Quien sí lo ha sabido desde hace mucho tiempo es Robert Lehman.  Bob, como todos lo llaman en La Ceiba, lleva una vida enseñándonos a  conocerlas y quererlas; una pasión que comenzó desde que era niño y gustaba de observarlas en los bosques de  su natal Ohio.  A los 19 años, vino a Honduras para trabajar en el desarrollo de la comunidad de Tocoa, Colón. Después de dos años, se regresó a su país para graduarse de maestro en Educación Primaria. El destino lo trajo nuevamente en 1968 a esta nación centroamericana, y ya nunca más regresó.

Primero trabajó en Tegucigalpa y San Pedro Sula, antes de asentarse en  La Ceiba, finalmente, en 1977. Su trabajo en escuelas secundarias bilingües siempre fue acompañado por su pasión de fines de semana, en las montañas que estuvieran a la mano.

Tras muchos de años de colectar aquí y allá, armó su primera colección; misma que donó al Instituto Smithsonian  en Washington D.C. Una contribución científica que ha servido enormemente a todos los especialistas en mariposas de todo el mundo.

En 1994, Bob decidió empezar una nueva colección, la cual ahora suma cerca de 7,000 mariposas y más de 4,700 insectos de otras órdenes; todos de Honduras. A ellos, se suman alrededor de 4,000 mariposas y otros insectos de más de 110 países, que ha logrado intercambiar con coleccionistas de todo el orbe. Una cantidad asombrosa para tratarse de un coleccionista particular sin ayuda del Estado.

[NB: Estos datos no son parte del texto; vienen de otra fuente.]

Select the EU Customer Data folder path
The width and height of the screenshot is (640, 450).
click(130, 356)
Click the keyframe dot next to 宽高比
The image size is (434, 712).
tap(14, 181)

El Museo de  Mariposas y Otros Insectos es el museo privado más grande en su género y uno de los más visitados de toda Honduras. De todas las mariposas que el país posee, usted puede apreciar en él cerca de 2,400 ejemplares; esto representa un esfuerzo enorme, mantenido solamente por el deseo genuino de apreciar, por un momento, la extraordinaria belleza de Honduras.

Abierto de lunes a sábado, de 8 de la mañana a 5 de la tarde, el museo es una visita obligada en su próximo viaje a La Ceiba. Una módica cuota de entrada permite el mantenimiento de la institución y los viajes de estudio a las montañas y selvas.

El trabajo realizado por Lehman, es una muestra más del infatigable espíritu de aquellos que han llegado a conocer y apreciar, la grandeza de este pequeño país. Una grandeza que  como en este caso, viene en presentaciones pequeñas y con alas.